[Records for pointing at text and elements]
— Begin —
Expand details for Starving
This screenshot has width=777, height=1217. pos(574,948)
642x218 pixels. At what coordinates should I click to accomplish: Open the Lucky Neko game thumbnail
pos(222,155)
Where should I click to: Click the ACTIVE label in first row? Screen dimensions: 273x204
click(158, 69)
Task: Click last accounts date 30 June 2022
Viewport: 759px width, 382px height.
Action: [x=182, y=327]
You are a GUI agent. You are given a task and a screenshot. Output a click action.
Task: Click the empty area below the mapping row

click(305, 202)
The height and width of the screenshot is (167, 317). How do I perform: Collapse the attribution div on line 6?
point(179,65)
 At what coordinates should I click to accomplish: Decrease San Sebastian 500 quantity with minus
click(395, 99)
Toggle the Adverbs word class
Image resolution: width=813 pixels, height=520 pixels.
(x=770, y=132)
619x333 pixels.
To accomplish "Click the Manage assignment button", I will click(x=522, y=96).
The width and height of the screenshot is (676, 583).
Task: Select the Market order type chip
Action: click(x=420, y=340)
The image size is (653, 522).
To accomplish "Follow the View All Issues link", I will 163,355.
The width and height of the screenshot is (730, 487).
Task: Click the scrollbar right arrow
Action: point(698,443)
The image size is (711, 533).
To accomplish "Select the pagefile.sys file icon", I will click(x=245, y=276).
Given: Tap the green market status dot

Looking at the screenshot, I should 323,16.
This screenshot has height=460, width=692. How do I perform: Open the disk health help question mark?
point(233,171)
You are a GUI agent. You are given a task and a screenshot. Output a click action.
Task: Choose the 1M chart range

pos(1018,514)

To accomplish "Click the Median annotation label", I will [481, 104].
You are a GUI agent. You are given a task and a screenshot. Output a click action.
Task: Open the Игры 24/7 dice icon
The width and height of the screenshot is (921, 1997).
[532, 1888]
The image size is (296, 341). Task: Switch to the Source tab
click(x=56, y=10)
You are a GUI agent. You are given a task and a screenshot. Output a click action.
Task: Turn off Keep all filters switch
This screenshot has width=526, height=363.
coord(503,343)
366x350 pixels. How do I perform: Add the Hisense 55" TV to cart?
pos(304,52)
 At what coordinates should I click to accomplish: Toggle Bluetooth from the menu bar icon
— End —
Exercise prompt:
Write these items out again, switching "GUI agent" to "screen agent" everywhere it appears and leaving everything else the same.

Solution for this exercise:
Expand details for Starving
This screenshot has width=777, height=1217. pos(574,948)
642x218 pixels. At what coordinates should I click to accomplish: Open the Lucky Neko game thumbnail
pos(222,155)
Where should I click to: Click the ACTIVE label in first row? Screen dimensions: 273x204
click(158, 69)
Task: Click last accounts date 30 June 2022
Viewport: 759px width, 382px height.
Action: [x=182, y=327]
You are a screen agent. You are given a task and a screenshot. Output a click action.
Task: Click the empty area below the mapping row

click(305, 202)
The height and width of the screenshot is (167, 317). How do I perform: Collapse the attribution div on line 6?
point(179,65)
 At what coordinates should I click to accomplish: Decrease San Sebastian 500 quantity with minus
click(395, 99)
Toggle the Adverbs word class
Image resolution: width=813 pixels, height=520 pixels.
(x=770, y=132)
619x333 pixels.
To accomplish "Click the Manage assignment button", I will click(x=522, y=96).
The width and height of the screenshot is (676, 583).
Task: Select the Market order type chip
Action: click(x=420, y=340)
The image size is (653, 522).
To accomplish "Follow the View All Issues link", I will 163,355.
The width and height of the screenshot is (730, 487).
Task: Click the scrollbar right arrow
Action: point(698,443)
The image size is (711, 533).
To accomplish "Select the pagefile.sys file icon", I will click(x=245, y=276).
Given: Tap the green market status dot

Looking at the screenshot, I should 323,16.
This screenshot has height=460, width=692. How do I perform: Open the disk health help question mark?
point(233,171)
You are a screen agent. You are given a task and a screenshot. Output a click action.
Task: Choose the 1M chart range

pos(1018,514)

To accomplish "Click the Median annotation label", I will [481, 104].
You are a screen agent. You are given a task and a screenshot. Output a click action.
Task: Open the Игры 24/7 dice icon
The width and height of the screenshot is (921, 1997).
[532, 1888]
The image size is (296, 341). Task: Switch to the Source tab
click(x=56, y=10)
You are a screen agent. You are given a task and a screenshot. Output a click action.
Task: Turn off Keep all filters switch
This screenshot has width=526, height=363.
coord(503,343)
366x350 pixels. How do I perform: Add the Hisense 55" TV to cart?
pos(304,52)
 At what coordinates should I click to accomplish: Toggle Bluetooth from the menu bar icon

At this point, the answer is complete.